Data listing:

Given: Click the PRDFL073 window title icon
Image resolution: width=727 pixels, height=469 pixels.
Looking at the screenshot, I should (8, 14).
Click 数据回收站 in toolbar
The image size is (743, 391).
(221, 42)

WHAT YOU SHOULD DO
Quote every line of the entries above verbatim.

FULL SOLUTION
Given: Click the PRDFL073 window title icon
Image resolution: width=727 pixels, height=469 pixels.
Looking at the screenshot, I should (8, 14).
Click 数据回收站 in toolbar
The image size is (743, 391).
(221, 42)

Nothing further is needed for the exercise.